As I stated in my response I looked up Kb for aniline in one of my texts and obtained 3.94E-10. You should look it up in your text; your text may have a slightly different value. However, -log Kb = pKb; therefore, pKb for aniline from my value is 9.40 and since pKa + pKb = 14, then pKa = 14-9.40 = 4.60.
Then substitute into the HH equation this way,
pH = 4.60 + log(0.30)/(0.15) and solve for pH. I get 4.90.
There is another way to do it and not use the HH equation.
....C6H5NH2 + HOH ==> C6H5NH3^+ + OH^-
I.....0.30.............0...........0
C......-x...............x..........x
E.....0.30-x.............x.........x
Then Kb = (C6H5NH3^+)(OH^-)/(6H5NH2)
....C6H5NH3Cl^- ==> C6H5NH3^+ + Cl^-
I....0.15..........0..........0
C...-0.15..........0.15.......0.15
E......0..........0.15.........0.15
Now substitute into the Kb equation this way:
(C6H5NH3^+) = x + 0.15 (x from the ionization of C6H5NH2 and 0.15 from the anilinium chloride.
(OH^-) = x
(C6H5NH2) = (0.30-x) and it look this way.
3.94E-10 = (x+0.15)(x)/(0.30-x)
Assume x+0.15 = 0.15 and assume 0.30-x = 0.30. You can do that since x is small.
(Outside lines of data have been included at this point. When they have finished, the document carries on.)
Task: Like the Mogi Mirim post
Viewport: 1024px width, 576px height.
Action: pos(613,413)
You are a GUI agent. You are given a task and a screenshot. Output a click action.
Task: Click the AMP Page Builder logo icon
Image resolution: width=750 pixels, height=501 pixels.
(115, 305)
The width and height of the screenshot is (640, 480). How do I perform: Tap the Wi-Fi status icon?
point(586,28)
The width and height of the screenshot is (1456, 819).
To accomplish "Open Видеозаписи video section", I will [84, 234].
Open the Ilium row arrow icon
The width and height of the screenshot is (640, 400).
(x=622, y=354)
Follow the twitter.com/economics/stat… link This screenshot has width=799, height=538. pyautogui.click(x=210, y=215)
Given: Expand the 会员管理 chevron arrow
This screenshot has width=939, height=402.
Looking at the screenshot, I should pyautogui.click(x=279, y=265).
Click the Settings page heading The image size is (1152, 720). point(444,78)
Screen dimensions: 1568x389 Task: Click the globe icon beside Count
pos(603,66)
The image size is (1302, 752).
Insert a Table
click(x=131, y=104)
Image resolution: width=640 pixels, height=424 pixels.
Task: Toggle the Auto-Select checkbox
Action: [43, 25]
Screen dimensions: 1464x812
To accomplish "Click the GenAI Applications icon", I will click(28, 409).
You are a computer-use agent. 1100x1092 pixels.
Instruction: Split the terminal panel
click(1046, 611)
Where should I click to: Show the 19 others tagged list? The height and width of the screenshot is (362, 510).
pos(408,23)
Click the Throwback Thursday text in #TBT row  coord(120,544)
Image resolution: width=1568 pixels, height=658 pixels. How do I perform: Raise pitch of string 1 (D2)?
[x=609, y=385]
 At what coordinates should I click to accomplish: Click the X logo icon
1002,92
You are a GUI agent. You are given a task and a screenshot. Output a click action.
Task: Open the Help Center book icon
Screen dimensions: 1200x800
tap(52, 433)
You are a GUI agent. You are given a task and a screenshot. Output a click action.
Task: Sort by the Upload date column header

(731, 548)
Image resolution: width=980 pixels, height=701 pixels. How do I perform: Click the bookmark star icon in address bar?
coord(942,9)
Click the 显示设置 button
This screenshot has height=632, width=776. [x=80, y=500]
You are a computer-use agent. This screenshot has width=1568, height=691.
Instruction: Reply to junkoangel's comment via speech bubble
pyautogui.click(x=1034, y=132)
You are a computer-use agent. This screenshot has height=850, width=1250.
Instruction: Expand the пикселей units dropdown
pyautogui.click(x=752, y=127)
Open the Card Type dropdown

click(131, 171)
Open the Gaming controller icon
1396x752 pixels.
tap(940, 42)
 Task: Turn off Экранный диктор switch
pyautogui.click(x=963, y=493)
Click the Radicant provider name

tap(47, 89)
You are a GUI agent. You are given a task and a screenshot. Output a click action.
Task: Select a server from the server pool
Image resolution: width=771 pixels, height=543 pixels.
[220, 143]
That gives you
3.94E-10 = (0.15)(x)/(0.30) and solve for x which is OH^-.
I get 7.88E-10 for OH and pOH = 9.10 and pH = 14-9.10 = 4.90.
You can see why we use the Henderson-Hasselbalch equation; it is so much easier to use for buffer problems.
Yea, I realized that HH is more easy and faster. I'm going use HH better instead other way. Anyway thank you so much for explain.